§ TRECHO DA PÁGINA
○ ○ ○ ○

Lambida do cachorro pode conter bactérias perigosas para à saúde humana

Depois de contrair uma infecção vinda da saliva do seu galgo italiano, uma britânica acabou tendo uma falência de múltiplos órgãos


Difícil encontrar um adorador de cão que não goste de receber uma lambida do animal. Esse é um dos maiores gestos de carinho que o cachorro pode dar. Mas junto a tanto amor, se camufla um grande perigo.

Uma mulher do Reino Unido descobriu os perigos da lambida do cão da pior maneira possível. Depois de contrair uma infecção vinda da saliva do seu galgo italiano, a britânica acabou tendo uma falência de múltiplos órgãos e precisou passar por uma terapia intensiva para se salvar.

A tutora do galgo foi encontrada pelos paramédicos caída sem consciência, recuperando-se apenas ao chegar no hospital. Ao despertar, a britânica relatou apenas fortes dores de cabeça.

Lambida do cachorro pode conter bactérias perigosas para à saúde humana

Foto: depositphotos

Mas depois de quatro dias da internação, o estado dela piorou, o que a levou a sentir de confusões mentais, dores de cabeça, diarreia, febre alta e falhas nos rins. Foi então que a britânica começou a sofrer de uma função hepática reduzida e insuficiência respiratória.

Ao ser transferida por precisar de cuidados mais intensivos, ficou claro que ela possuía manifestações graves em todo o organismo produzidas por uma infecção, conhecida como envenenamento do sangue.

Ao analisarem o sangue da paciente, notou-se a presença de uma infecção nomeada de canimorsus Capnocytophaga, bactéria rara presente na boca de cães e gatos.

Mas o que mais intrigou os médicos foi que a paciente não apresentava nenhuma marca de mordida ou arranhão de animal algum. A conclusão que os especialistas chegaram é que a transmissão foi feita através da lambida do seu galgo italiano.

Segundo o professor emérito de virologia e bacteriologia na Universidade Queen Mary, John Oxford, o problema das lambidas dos cães não está exclusivamente na saliva deles. “Os cães gastam a metade de sua vida com os narizes em cantos desagradáveis ​​ou pairando sobre excrementos de cachorro para que seus focinhos estejam cheios de bactérias, vírus e germes de todos os tipos”, revelou em uma entrevista divulgada no portal Iflscience.

A paciente de setenta anos de idade teve que passar duas semanas em uma terapia intensiva até seu organismo ficar totalmente livre da bactéria. “Houve apenas cerca de 13 casos notificados em todo o Reino Unido, e eu estou supondo que em uma escala similar em os EUA”, disse o professor associado de microbiologia na Penn Vet, Shelley Rankin, a CBN News.

○ ○ ○ ○

§ MATERIAL FORNECIDO

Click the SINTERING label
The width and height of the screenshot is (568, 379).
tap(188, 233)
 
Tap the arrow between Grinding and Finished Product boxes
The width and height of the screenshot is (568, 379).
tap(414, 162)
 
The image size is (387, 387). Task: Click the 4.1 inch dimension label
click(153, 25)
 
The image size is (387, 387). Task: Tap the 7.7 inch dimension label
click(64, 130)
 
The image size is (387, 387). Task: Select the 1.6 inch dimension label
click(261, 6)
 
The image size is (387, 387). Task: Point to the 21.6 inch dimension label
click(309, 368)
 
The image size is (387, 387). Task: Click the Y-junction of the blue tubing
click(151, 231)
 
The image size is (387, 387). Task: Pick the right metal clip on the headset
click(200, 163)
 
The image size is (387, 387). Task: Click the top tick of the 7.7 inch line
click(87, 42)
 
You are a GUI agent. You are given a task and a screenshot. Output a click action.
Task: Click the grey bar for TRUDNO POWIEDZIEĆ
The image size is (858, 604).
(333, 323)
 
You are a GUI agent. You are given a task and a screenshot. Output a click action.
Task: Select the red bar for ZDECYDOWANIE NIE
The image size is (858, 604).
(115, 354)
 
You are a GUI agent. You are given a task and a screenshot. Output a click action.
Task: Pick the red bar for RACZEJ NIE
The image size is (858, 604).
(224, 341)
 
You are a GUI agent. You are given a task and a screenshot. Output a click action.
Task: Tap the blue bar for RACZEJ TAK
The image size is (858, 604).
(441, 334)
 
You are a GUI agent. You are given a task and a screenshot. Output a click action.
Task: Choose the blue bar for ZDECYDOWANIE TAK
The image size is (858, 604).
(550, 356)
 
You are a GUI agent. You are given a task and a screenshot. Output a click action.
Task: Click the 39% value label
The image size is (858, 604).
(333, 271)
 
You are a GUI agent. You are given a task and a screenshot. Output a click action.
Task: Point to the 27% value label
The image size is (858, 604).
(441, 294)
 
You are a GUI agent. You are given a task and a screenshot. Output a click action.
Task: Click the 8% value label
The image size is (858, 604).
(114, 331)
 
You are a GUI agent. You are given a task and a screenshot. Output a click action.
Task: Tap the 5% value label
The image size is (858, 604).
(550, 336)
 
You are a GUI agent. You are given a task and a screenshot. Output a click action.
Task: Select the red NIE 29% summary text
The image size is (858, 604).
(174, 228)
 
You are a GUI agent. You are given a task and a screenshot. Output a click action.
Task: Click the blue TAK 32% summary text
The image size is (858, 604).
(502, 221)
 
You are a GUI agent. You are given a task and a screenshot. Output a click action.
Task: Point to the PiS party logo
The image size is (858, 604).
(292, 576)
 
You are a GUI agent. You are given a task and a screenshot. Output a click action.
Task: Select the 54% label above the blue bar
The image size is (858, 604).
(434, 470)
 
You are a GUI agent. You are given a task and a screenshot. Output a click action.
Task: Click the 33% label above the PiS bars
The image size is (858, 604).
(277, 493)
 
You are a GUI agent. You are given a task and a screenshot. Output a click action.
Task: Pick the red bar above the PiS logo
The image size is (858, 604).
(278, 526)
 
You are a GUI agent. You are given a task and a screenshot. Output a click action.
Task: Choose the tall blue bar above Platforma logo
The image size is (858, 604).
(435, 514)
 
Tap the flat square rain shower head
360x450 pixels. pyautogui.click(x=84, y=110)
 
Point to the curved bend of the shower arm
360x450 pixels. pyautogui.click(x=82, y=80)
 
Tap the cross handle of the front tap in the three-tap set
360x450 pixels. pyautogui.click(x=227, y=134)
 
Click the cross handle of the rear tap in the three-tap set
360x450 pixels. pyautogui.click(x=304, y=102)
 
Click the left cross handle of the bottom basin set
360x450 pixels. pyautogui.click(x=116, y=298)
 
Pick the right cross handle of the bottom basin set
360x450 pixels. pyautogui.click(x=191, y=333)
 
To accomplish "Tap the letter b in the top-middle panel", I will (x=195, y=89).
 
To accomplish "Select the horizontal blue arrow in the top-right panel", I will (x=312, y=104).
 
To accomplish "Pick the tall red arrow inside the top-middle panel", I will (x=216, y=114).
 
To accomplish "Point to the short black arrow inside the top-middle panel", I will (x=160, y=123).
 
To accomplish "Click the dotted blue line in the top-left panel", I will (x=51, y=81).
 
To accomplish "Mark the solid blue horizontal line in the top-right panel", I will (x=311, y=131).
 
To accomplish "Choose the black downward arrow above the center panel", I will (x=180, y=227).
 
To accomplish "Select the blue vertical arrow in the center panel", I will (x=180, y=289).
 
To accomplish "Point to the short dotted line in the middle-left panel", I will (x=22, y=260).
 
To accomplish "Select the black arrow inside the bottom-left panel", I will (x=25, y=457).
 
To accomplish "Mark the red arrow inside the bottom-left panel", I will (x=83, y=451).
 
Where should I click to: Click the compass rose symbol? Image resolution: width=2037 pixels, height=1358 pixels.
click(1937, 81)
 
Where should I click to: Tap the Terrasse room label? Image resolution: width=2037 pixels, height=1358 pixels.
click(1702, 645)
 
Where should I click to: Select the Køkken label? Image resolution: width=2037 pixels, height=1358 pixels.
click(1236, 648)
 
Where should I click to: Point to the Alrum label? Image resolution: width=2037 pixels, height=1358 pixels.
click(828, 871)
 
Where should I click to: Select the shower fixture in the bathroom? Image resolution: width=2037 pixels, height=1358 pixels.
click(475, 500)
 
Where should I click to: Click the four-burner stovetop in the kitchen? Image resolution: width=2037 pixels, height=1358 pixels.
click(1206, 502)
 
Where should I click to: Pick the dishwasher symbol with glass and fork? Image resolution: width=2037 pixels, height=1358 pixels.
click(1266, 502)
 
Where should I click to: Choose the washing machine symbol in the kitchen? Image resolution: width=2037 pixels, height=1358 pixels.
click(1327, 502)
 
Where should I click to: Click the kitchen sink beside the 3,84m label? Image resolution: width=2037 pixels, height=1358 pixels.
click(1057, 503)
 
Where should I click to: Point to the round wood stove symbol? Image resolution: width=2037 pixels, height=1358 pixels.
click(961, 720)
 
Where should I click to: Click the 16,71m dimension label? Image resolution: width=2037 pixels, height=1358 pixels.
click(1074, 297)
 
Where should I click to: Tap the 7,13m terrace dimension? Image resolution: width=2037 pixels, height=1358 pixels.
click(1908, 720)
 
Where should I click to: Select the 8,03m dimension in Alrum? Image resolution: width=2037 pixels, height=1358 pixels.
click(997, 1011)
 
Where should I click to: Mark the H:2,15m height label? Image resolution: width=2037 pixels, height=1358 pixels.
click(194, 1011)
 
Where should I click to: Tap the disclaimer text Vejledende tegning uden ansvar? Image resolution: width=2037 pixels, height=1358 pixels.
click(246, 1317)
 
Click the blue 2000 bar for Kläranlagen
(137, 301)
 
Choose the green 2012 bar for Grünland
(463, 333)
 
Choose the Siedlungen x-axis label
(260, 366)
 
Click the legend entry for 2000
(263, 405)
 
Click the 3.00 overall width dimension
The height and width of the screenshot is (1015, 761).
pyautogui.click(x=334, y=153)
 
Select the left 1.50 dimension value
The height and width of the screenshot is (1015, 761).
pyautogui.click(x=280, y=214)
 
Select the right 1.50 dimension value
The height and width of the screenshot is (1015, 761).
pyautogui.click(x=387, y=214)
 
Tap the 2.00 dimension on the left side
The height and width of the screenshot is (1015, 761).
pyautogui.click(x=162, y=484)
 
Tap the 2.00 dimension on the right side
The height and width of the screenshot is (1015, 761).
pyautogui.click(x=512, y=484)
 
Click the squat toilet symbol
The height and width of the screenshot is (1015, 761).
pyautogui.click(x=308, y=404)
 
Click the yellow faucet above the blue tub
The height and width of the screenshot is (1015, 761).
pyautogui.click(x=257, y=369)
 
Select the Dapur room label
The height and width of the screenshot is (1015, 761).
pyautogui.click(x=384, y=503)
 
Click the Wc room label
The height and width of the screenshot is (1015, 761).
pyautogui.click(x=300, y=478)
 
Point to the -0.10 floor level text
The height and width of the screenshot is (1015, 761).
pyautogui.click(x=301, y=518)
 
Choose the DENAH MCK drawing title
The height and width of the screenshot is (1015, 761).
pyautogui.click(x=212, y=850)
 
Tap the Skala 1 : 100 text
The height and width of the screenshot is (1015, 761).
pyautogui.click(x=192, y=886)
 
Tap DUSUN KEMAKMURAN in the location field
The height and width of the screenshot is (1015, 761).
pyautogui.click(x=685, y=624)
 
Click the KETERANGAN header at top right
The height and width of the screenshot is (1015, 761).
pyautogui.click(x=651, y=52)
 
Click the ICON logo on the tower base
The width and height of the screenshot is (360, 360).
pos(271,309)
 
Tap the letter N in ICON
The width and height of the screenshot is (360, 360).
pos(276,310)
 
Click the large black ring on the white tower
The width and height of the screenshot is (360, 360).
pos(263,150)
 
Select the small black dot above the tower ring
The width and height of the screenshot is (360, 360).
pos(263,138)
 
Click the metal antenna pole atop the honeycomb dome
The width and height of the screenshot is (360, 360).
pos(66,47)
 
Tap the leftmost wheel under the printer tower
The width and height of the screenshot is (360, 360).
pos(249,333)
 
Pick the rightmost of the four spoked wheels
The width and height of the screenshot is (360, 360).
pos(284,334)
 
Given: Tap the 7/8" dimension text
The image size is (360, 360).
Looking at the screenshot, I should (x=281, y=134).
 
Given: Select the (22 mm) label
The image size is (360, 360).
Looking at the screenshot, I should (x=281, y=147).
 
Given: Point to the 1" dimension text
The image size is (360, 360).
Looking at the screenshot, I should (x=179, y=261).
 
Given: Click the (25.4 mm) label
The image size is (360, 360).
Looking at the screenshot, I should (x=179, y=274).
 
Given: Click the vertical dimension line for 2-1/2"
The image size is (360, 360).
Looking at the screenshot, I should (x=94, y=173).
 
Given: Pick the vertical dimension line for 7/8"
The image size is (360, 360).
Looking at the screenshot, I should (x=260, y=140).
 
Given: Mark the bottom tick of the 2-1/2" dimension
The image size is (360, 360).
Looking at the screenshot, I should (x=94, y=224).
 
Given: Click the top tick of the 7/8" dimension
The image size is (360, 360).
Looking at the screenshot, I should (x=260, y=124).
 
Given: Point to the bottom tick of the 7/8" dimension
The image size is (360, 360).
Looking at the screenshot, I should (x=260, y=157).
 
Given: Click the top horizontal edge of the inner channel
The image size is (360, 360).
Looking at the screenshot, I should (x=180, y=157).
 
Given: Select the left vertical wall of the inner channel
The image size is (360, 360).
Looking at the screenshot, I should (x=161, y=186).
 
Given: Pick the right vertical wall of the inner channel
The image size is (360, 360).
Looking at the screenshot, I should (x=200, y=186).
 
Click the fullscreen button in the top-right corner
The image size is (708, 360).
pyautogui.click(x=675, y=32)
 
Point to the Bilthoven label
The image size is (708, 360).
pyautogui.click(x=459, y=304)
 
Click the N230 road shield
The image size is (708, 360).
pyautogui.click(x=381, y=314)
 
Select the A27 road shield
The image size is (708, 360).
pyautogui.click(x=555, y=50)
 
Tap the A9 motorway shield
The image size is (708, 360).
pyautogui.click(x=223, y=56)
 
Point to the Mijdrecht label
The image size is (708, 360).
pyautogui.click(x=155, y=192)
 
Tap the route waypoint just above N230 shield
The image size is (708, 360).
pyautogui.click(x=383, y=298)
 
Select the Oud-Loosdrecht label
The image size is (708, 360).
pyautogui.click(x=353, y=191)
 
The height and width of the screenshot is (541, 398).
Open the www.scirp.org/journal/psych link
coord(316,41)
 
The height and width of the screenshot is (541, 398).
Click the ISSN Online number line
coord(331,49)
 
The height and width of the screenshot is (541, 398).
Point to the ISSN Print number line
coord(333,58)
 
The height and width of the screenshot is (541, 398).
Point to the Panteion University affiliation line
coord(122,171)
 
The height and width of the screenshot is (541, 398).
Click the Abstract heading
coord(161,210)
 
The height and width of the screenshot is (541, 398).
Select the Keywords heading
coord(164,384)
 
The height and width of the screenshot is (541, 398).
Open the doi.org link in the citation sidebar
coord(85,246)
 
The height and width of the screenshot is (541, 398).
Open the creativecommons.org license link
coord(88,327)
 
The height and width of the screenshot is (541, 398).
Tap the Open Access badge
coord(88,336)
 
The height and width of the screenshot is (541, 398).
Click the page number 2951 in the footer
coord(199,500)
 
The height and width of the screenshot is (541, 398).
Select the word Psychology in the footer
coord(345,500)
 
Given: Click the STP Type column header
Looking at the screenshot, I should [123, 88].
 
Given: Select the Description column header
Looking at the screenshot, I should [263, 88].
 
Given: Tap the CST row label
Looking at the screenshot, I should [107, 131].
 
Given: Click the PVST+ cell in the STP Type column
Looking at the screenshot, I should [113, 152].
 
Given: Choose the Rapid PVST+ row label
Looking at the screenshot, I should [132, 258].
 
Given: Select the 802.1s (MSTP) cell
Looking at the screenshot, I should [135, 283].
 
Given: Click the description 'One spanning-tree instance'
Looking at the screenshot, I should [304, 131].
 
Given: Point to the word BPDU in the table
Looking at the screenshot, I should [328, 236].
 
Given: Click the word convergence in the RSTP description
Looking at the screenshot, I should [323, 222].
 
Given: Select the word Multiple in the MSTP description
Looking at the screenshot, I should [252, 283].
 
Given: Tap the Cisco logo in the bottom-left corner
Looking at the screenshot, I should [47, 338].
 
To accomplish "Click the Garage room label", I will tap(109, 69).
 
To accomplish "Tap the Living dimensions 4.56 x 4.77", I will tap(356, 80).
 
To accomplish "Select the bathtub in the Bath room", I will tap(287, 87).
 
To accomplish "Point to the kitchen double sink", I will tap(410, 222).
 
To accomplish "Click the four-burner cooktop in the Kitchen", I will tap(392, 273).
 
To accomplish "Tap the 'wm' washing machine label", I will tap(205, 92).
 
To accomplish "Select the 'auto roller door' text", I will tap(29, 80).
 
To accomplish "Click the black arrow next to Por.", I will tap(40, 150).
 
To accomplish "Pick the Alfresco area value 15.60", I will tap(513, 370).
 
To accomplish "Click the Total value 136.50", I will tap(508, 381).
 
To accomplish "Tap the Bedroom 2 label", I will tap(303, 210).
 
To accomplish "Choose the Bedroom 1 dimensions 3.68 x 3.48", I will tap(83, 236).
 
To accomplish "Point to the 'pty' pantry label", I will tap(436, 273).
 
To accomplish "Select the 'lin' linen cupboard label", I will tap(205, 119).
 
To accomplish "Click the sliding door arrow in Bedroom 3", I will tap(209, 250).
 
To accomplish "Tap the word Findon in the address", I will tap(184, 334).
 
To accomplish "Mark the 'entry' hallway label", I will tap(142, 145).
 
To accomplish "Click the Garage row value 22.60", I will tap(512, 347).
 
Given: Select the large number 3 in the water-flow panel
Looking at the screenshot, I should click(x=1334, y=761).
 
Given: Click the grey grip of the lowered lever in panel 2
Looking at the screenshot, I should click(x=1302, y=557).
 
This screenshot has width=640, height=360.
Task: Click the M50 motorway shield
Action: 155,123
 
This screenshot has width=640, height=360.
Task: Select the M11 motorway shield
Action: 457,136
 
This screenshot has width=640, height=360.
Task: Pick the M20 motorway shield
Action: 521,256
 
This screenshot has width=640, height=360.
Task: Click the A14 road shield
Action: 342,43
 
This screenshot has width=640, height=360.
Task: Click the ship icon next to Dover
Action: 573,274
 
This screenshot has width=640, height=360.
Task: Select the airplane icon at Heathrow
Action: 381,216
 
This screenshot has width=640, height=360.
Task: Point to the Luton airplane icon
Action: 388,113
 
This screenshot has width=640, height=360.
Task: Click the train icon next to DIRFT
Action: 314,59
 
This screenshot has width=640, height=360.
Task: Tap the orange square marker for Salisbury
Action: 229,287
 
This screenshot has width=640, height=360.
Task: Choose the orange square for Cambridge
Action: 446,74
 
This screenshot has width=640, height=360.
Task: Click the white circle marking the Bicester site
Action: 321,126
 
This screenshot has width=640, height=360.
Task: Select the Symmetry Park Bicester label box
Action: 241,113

○ ○ ○ ○

§ LISTA DE TAREFAS
1 – Pode reproduzir o trecho da reportagem sobre a lambida do cachorro desde "Ao ser transferida" até "do seu galgo italiano.", inclusive?
2 – Como fica, em forma de lista e com os fatos principais mantidos, o parágrafo da reportagem sobre a lambida do cachorro que começa com "Mas depois de quatro dias da internação"?
3 – Qual é o resumo da reportagem sobre a lambida do cachorro em exatamente duas frases?
A listagem acima é um material à parte, sem relação com o texto.

§ RESPOSTAS DAS TAREFAS
1 –
Ao ser transferida por precisar de cuidados mais intensivos, ficou claro que ela possuía manifestações graves em todo o organismo produzidas por uma infecção, conhecida como envenenamento do sangue.

Ao analisarem o sangue da paciente, notou-se a presença de uma infecção nomeada de canimorsus Capnocytophaga, bactéria rara presente na boca de cães e gatos.

Mas o que mais intrigou os médicos foi que a paciente não apresentava nenhuma marca de mordida ou arranhão de animal algum. A conclusão que os especialistas chegaram é que a transmissão foi feita através da lambida do seu galgo italiano.

2 –
- Após quatro dias de internação, o estado da britânica piorou.
- Ela passou a ter confusão mental, dores de cabeça, diarreia, febre alta e falhas nos rins.
- Em seguida, começou a sofrer de função hepática reduzida e insuficiência respiratória.

3 – Uma britânica de setenta anos contraiu, pela saliva do seu galgo italiano, uma infecção por uma bactéria rara presente na boca de cães e gatos e acabou tendo falência de múltiplos órgãos. Como ela não tinha marcas de mordida nem de arranhão, os especialistas concluíram que a transmissão veio da lambida, e a paciente passou duas semanas em terapia intensiva até ficar livre da bactéria.